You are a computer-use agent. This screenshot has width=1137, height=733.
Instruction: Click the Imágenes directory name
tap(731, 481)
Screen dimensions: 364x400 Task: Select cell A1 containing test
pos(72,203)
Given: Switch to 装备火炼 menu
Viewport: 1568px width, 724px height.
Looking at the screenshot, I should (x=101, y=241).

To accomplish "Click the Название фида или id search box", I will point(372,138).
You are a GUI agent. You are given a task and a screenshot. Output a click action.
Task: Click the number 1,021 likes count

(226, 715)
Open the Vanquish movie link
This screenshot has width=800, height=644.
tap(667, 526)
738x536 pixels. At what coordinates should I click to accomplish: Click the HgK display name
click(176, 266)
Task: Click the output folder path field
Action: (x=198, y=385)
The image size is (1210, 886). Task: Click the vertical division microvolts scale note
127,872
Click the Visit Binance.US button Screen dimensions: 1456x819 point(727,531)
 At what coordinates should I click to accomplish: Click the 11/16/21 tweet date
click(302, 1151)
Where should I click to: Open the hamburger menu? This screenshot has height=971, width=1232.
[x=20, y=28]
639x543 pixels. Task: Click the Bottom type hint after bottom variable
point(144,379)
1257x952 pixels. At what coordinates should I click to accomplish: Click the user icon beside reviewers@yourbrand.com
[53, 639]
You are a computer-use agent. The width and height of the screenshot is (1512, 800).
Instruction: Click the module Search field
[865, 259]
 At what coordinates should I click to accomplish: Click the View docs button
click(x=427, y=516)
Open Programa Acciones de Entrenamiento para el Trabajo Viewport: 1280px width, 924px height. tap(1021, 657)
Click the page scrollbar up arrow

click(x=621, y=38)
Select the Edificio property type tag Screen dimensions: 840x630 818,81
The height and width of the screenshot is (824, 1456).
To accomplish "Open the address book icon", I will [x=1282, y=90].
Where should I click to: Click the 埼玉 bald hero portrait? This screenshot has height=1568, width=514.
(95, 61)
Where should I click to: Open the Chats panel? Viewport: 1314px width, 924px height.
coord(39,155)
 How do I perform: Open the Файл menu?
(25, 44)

> **Task brief**: For this exercise, return every line from the data that holds the string "computer".

> **Response**:
You are a computer-use agent. This screenshot has width=1137, height=733.
You are a computer-use agent. The width and height of the screenshot is (1512, 800).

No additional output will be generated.